Personalized Medicine and Cancer Companion Diagnostics

Posted: August 6, 2015 at 10:48 pm

Companion Diagnostics are the Key to Personalized Medicine for Cancer

Personalized medicine -- also known as targeted medicine or precision medicine -- is a rapidly-evolving area of healthcare in which treatment for a medical condition such as cancer is tailored to the individual patient and his or her biology. There should be no one-size-fits-all approach to medicine. The goal of personalized medicine is to prescribe the right medicine to the right patient at the right time and avoid the trial-and-error treatment paradigm.

If, for example, a woman has ovarian cancer caused by a genetic mutation, personalized medicine may enable her to be treated with a chemotherapy shown to be effective in individuals with that specific mutation.1

Companion diagnostics are the medical tests that make personalized medicine possible. Designed to be paired with a specific drug, companion diagnostics help healthcare professionals determine which patients could be helped by that drug and which patients would not benefit, or could even be harmed.

Unlike other laboratory developed tests, companion diagnostic tests are reviewed and approved by the U.S. Food and Drug Administration (FDA), which is the gold standard for ensuring safety, effectiveness and quality. FDA approval gives physicians confidence they are receiving the highest quality test result on a consistent basis.
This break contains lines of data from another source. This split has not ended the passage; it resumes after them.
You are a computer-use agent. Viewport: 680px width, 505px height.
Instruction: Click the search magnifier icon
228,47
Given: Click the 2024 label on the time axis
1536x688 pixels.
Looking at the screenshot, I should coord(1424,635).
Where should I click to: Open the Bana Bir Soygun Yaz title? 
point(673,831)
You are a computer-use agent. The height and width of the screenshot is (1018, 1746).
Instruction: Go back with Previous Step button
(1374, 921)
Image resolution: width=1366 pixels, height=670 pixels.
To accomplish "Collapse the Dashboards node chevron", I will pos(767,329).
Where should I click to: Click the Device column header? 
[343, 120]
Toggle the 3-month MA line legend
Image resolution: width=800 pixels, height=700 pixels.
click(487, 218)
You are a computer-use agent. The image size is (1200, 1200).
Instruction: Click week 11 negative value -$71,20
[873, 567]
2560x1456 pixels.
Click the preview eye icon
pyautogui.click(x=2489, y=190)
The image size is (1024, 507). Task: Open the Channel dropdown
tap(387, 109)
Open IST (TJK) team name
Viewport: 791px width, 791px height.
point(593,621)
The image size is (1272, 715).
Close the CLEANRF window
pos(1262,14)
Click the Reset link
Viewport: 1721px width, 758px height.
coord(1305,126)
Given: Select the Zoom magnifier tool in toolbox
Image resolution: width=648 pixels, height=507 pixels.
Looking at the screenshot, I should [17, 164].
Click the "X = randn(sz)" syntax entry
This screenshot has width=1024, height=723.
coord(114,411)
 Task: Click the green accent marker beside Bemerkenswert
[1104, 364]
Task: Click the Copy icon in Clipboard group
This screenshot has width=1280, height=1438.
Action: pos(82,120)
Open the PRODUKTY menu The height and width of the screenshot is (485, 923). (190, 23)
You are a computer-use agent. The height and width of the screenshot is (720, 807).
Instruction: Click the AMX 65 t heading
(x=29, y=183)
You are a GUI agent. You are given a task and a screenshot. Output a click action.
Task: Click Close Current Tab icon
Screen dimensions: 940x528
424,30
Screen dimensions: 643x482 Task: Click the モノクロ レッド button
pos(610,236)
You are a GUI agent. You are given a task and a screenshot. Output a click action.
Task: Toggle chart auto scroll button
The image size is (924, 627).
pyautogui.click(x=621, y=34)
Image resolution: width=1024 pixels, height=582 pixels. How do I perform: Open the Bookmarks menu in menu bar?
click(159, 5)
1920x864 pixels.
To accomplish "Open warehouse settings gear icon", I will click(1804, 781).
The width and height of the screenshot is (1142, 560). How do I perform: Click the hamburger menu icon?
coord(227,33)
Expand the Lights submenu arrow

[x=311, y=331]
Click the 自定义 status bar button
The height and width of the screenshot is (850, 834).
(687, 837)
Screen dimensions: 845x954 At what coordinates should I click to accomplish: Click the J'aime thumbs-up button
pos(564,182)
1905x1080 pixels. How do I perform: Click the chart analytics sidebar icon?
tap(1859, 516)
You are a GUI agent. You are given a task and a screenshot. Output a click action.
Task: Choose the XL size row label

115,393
BRACAnalysis CDx is an FDA-approved companion diagnostic that helps to identify women with advanced ovarian cancer with germline BRCA1/2 mutations who have completed three or more lines of chemotherapy and might benefit from treatment with Lynparza (olaparib).

Myriad myChoice HRD is a tumor tissue test that measures deficiencies in the DNA-repair mechanism of cancer cells and may help identify more of the cancer patients who are most likely to benefit from certain types of DNA-damaging chemotherapy agents.

Personalized medicine is the future of healthcare, not just for cancer, but for disease in general. Companion diagnostics will be critical tools that all physicians will need in their toolbox as healthcare moves forward. In addition to cancer, companion diagnostics hold promise in the treatment of other chronic diseases such as rheumatoid arthritis, other autoimmune disorders and diabetes.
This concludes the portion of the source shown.